Enunciado de tarea: Redacta la continuación del pasaje sobre la familia creyente y la presencia del Señor en el hogar, empezando justo después de su última oración.

Pasaje proporcionado:
2. En la familia
(ejemplos del Antiguo Testamento)
“En la casa del justo hay gran provisión” (tesoro) (Proverbios 15:6). “Tesoro precioso y aceite hay en la casa del sabio” (21:20). Los discípulos de Emaús pidieron al Señor: “Quédate con nosotros, porque se hace tarde... Entró, pues, a quedarse con ellos” (Lucas 24:29). ¿No es éste el deseo de todo nuevo hogar cristiano? ¿Hay tesoro más precioso que la presencia del Señor mismo, ante todo por medio de su Palabra? Si nos remontamos a tres o cuatro generaciones de creyentes, esta Presencia marcaba la vida. Los años han pasado; la sociedad se ha relajado cada vez más, muy a menudo hasta dejar que la familia se destruya: Cohabitar sin estar casados, homosexualidad, parejas divididas por el divorcio... tal vez hasta en los hogares cristianos (2 Timoteo 3:5). El enemigo ha sabido arrebatar el “tesoro”. ¿Dónde ha faltado la ayuda? ¿Dónde se ha producido la ocasión de caída? Sólo Dios lo sabe. Debemos estar infinitamente agradecidos a nuestro Señor cuando una familia es guardada unida y cuando los hijos han sido conducidos al Salvador. La familia, pues, permanece unida para Él. Es una gracia de Dios que los padres reciben como proveniente de él.

Extracto de datos:
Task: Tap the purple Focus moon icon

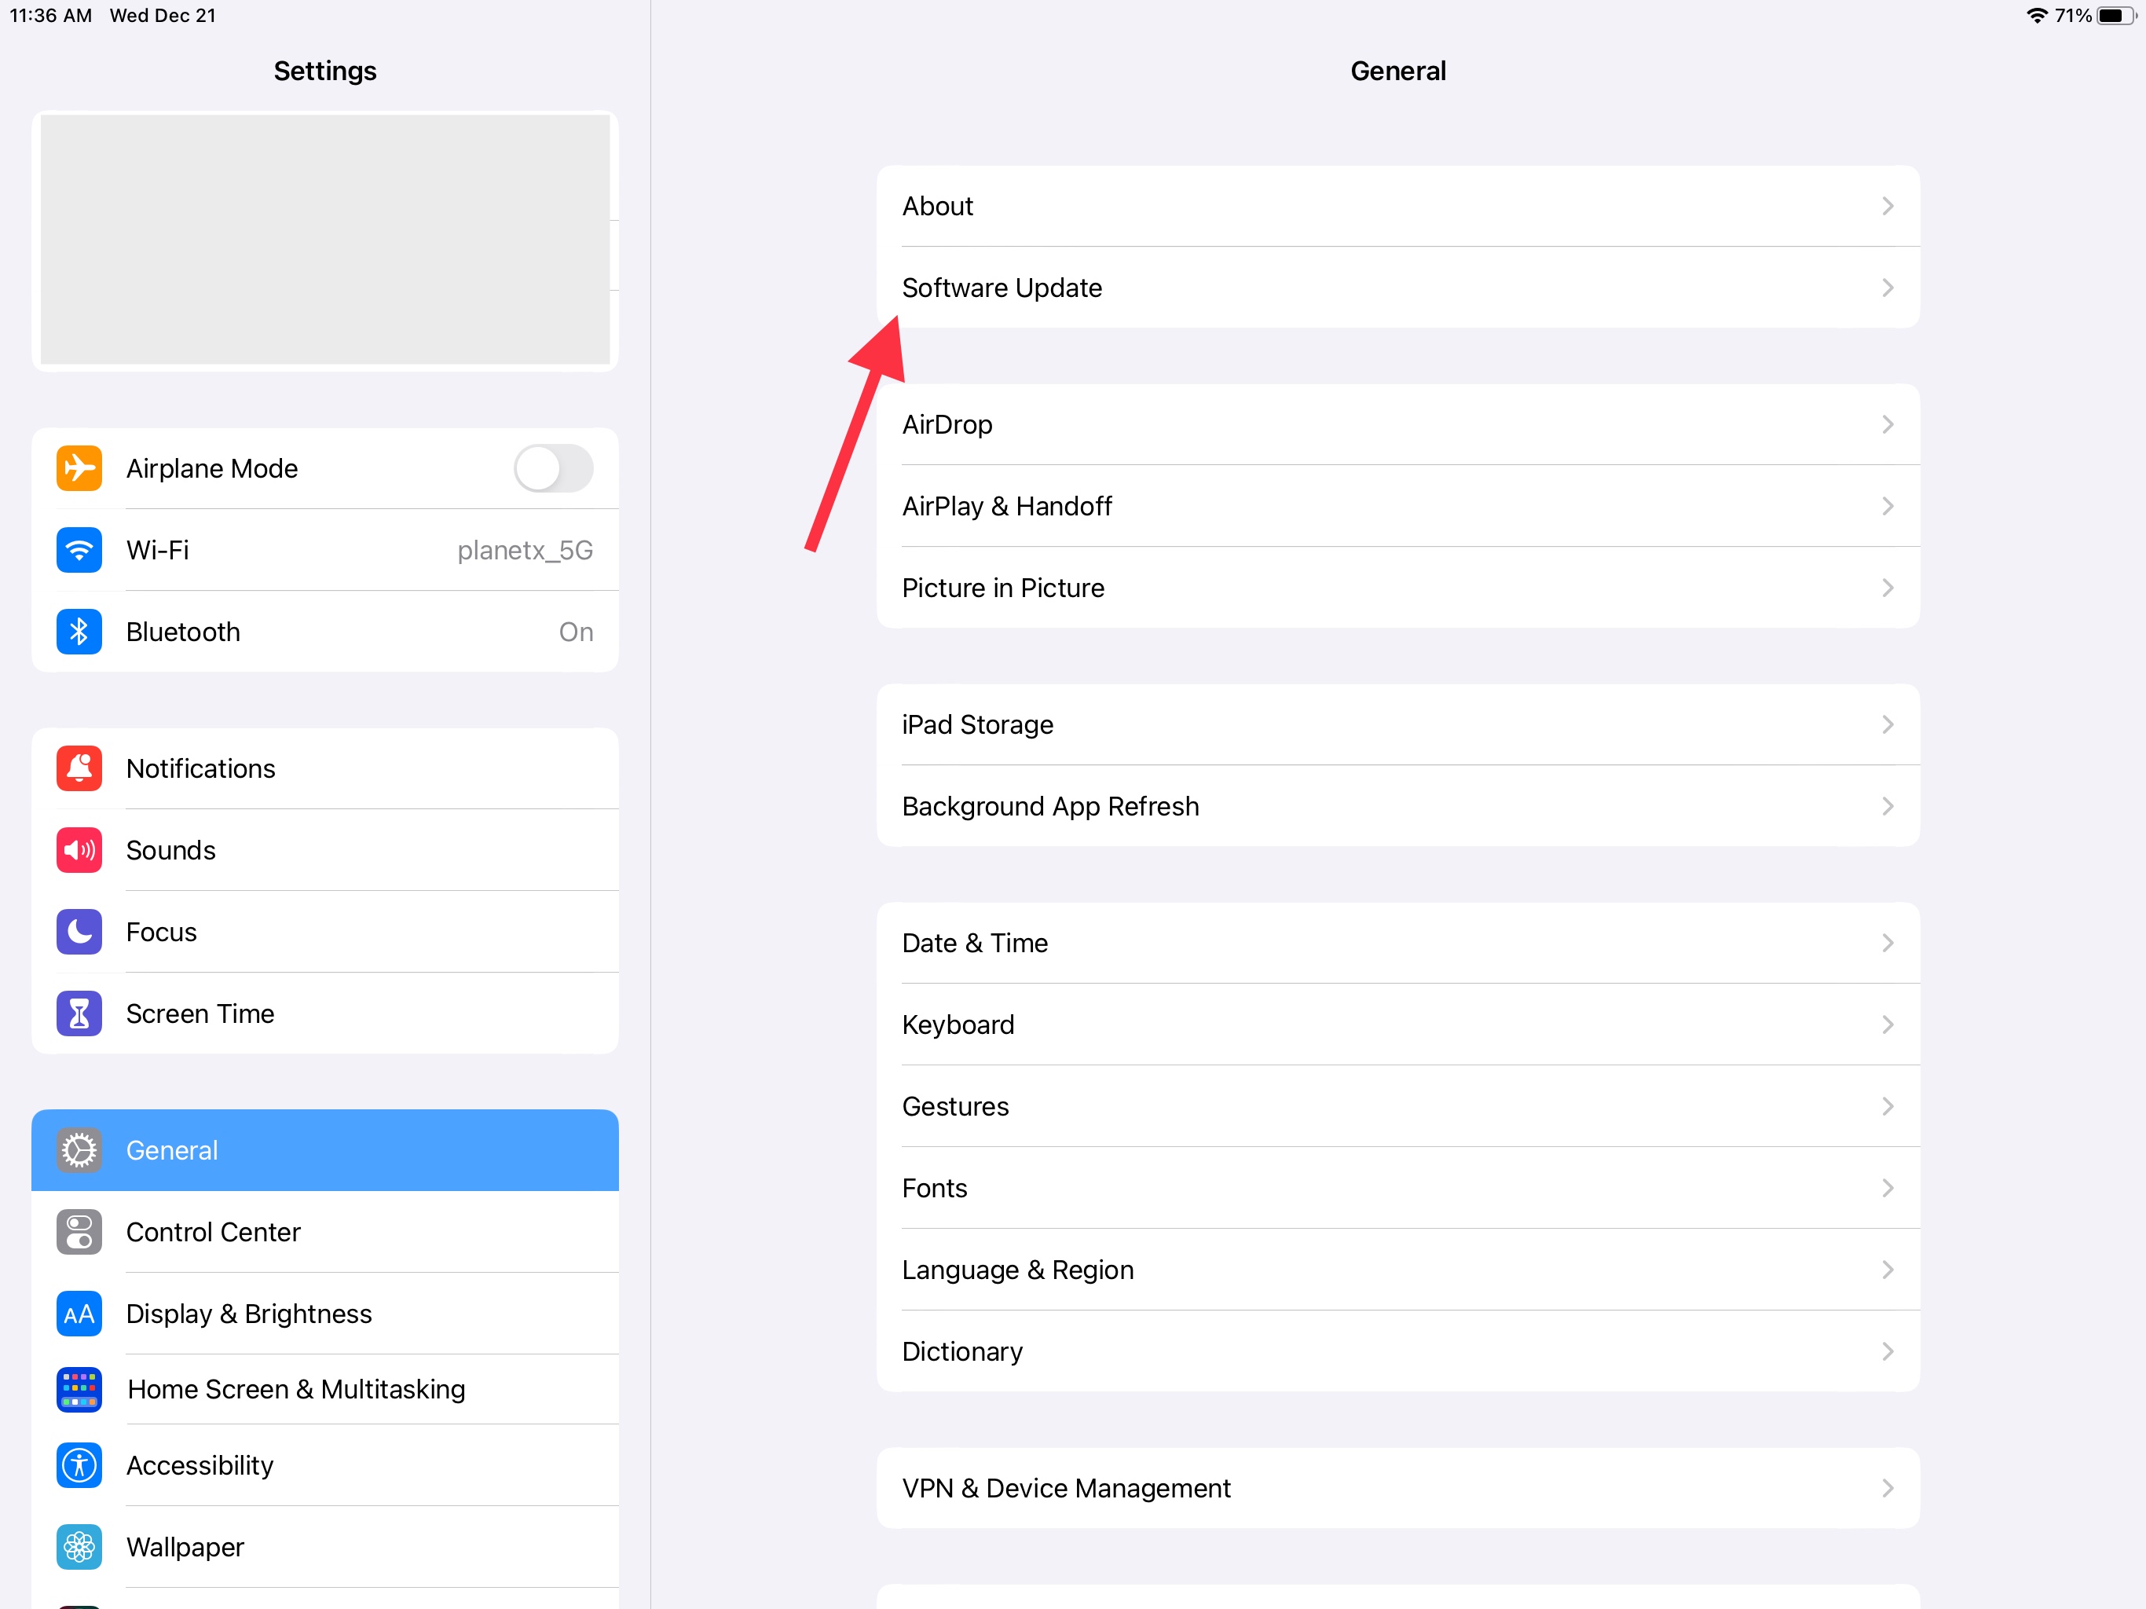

Resultado del ejercicio:
Pero el enemigo es hábil y sabe cómo provocar la desunión y el enfrentamiento en las familias de los hijos de Dios: el padre contra la madre, los hijos contra los padres, los hijos entre ellos. ¿Cómo podemos ser una ayuda para aquellos que nos rodean? Primeramente, sin duda, reconociendo los casos en los que nosotros mismos hemos fracasado; después, pidiendo al Señor su ayuda para que seamos de “aquellos que hacen la paz” (Santiago 3:18).
Ya en el Antiguo Testamento la Palabra nos presenta varias familias sobre las cuales la bendición de Dios reposó; otras en las que hubo tropiezos y estorbos; pero también ocasiones en las que su gracia intervino para restaurar y restablecer. Desgraciadamente hubo otras que habían empezado bien y terminaron mal.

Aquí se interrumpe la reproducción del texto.